— READING TEXT —
═══

Later, at the general practitioner’s office, a very crowded waiting room takes a wide berth as I limp in, cherry red with fever. I do what is considered unforgivable blasphemy in Britain – I jump the queue to see the general practitioner. When no one complains over this act of heresy, I realize I am worse off than I think.

The GP immediately calls for an ambulance, and her face drops: The wait will be eight hours. She notes the despair in my eyes and declares: “It’s a first for me, too. Do you have an Uber app?” I do.

The first driver takes one look at me and guns it: “I can’t get sick. I have a family to support.” Repeat scenario for the next two drivers, one spitting out: “I ain’t the NHS.” Fair enough. Why are Uber drivers expected to do the National Health Service’s job? Finally, one takes pity and speeds me to Charing Cross Hospital Accident & Emergency.

And there I waited there for 21 torturous hours before I got called in to go for treatment. After that I spent six hours seeing specialists and undergoing various tests before I was released with a diagnosis and prescription. I thought my pain and fever were causing hallucinations, because certainly what I was experiencing could not be reality. Sadly, it was.

I had to limp my way, sidestepping patients lying on the floor, or squeeze my way through corridors lined up with groaning patients lucky enough to get a gurney. Projectile vomiting, open wounds, spurting blood, chest clutching and fainting were rife.

I am almost certain I saw someone die on the floor. It was after I had been waiting for 20 hours, and it was the first time I saw a doctor: a baby-faced medic giving CPR to a motionless body. After what seemed like hours, the poor doctor sat back on his heels in despair. No dignity, even in death.

These scenes were bush leagues worse than what I saw in Canada in 2017, at Sunnybrook and North York General Hospital, with my ill octogenarian mom. Back then, seeing the horrific state of the Canadian hospitals, and as a dual citizen, I thanked God that I lived in Britain with access to the indomitable NHS. I begged my mom to come with me to Britain – thank God she declined. Five years later, the NHS is breaking records for all the wrong reasons.

═══

— DATA SHOWN —

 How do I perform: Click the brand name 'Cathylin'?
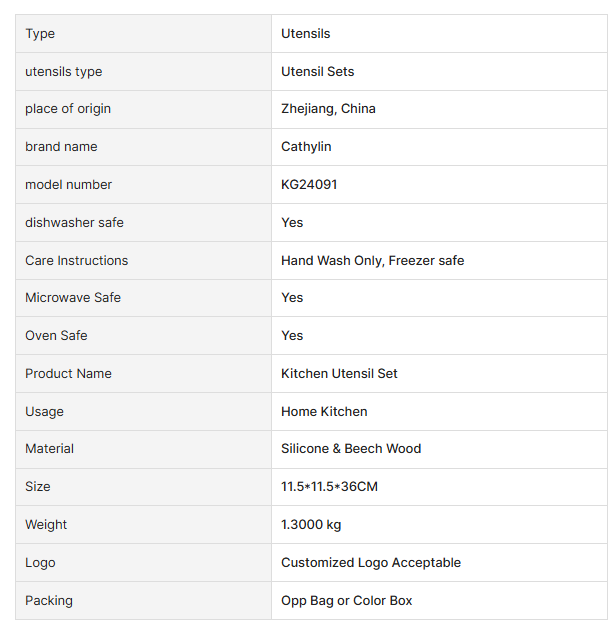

═══

— REQUIRED ACTIONS —
a: Decide whether each statement agrees with the NHS account. Answer yes or no, and quote the words of the text that decide it.
(i) The GP expected an ambulance to take eight hours to arrive.
(ii) The first Uber driver agreed to take the narrator to the hospital.
(iii) The narrator's mother agreed to move to Britain.
b: Rewrite the paragraph of the NHS account that begins "The first driver takes one look at me" as a short bulleted list that keeps its main facts.

— SOLUTIONS FOR EACH TASK —
a:
(i) Yes: "The wait will be eight hours."
(ii) No: "The first driver takes one look at me and guns it: “I can’t get sick. I have a family to support.”"
(iii) No: "I begged my mom to come with me to Britain – thank God she declined."

b:
- The first Uber driver saw the narrator and sped off, saying he couldn't get sick because he had a family to support.
- The next two drivers also refused, and one said, "I ain't the NHS."
- The narrator accepts this and asks why Uber drivers should be expected to do the National Health Service's job.
- Another driver finally took pity and rushed the narrator to Charing Cross Hospital Accident & Emergency.